SELECTION
▼

Introduction
In this blog post, I’ll walk you through a real-time crypto data pipeline I built using a powerful stack:
🔹 PostgreSQL for structured storage and a data source
🔹 Debezium + Confluent Kafka for Change Data Capture (CDC)
🔹 Apache Spark for stream processing
🔹 Apache Cassandra for fast NoSQL storage hosted on an Azure Ubuntu virtual Machine used as a data sink.
This architecture enables near real-time data extraction and transformation, ideal for live dashboards, analytics, distributed systems, and downstream uses e.g., building of machine learning models.
This project is divided into four phases:
Phase 1.
Extracting data from the Binance API endpoints, transforming and loading the data into a PostgreSQL database using Python scripts.
Phase 2.
Using a Debezium Source connector to connect into the PostgreSQL database to a Kafka topic to store change logs
Phase 3.
Using a Spark Streaming job to act as a sink to send our replicated data from the Kafka topics into a Cassandra keyspace binance_test
Phase 4.

▲

DATA EXCERPT
▼

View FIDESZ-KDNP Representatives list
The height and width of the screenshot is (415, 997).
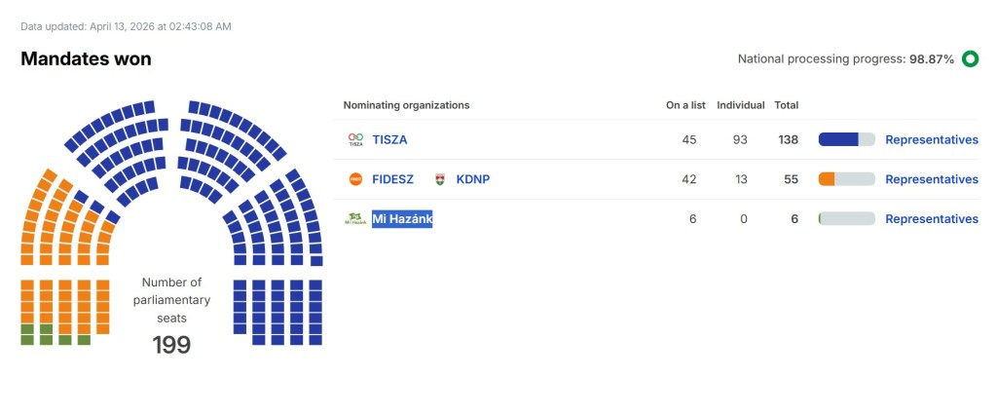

▲

Please carry on the post about the real-time crypto data pipeline from where it stops.

Visualizing the data in Apache Cassandra on a Grafana dashboard using a PostgreSQL bridge to pull data from Cassandra.
For more technical details on the project, check the linked GitHub repository.
What is Change Data Capture (CDC)?
Change Data Capture (CDC) is a technique used in data pipelines to identify and track changes made to data in a database. It captures these changes, INSERT
, UPDATE
, and DELETE
, and makes them available for use in other systems, often in real-time or near real-time. CDC helps improve data efficiency and consistency across systems by only replicating the changed data, rather than the entire dataset.
There are three types of CDC mechanisms namely:
-
Log-based CDC: This captures changes by reading the database’s transaction logs, which are used internally to ensure durability and consistency. For example, PostgreSQL uses Write-Ahead Logs (WALs) to record all changes before they're applied to the actual database. Tools like Debezium tap into these logs using logical decoding and convert them into structured JSON messages. These include:
-
before
: The state of the record before the change. -
after
: The new state after the change. -
source
: Metadata about the origin of the change e.g., database, table, LSN, timestamp.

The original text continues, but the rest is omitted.